The clang is still ringing in my ears when the crying stops.
21
OH, THESE WERE the moments angsty pop music was built for. I imagine when Taylor Swift wrote “Forever and Always” she knew that somehow, years later, a girl would be alone in a cottage on the rural north coast of Ireland and be blasting it on her laptop speakers while she mixes together sugar, oil, cocoa powder, and flour in a mug and eats the resulting brownie-batter monstrosity straight out of said mug with a spoon. And, for that matter, why would Thirty Seconds to Mars ever have recorded “Kings and Queens” if they didn’t know that I, Nora Parker-Holmes, would be singing it alone, dead sober, while drawing doodles of sad girls lying on couches and standing in showers and hiding under blankets?

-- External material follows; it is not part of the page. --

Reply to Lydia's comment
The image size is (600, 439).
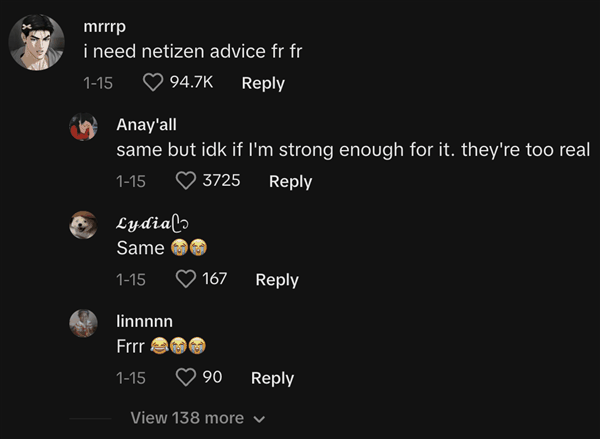pyautogui.click(x=277, y=280)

By the time I hear my mom and Evelyn unlocking the back door of the cottage, I’m already hoarse from singing and nauseated from the makeshift desserts I’ve poured into my gullet. I’m sitting in my bed, wearing a tear-stained sweatshirt and rereading the first book in the Categories trilogy, Blood Chosen, hoping I can disappear within the familiar worlds, rejoining Val in her oppressive, comfortable, easy Colony where the boys are always handsome and love you more than anyone else. I’m just at the part where Val is talking to Ermias about how nervous she is for the Test when my mom opens the door to my room.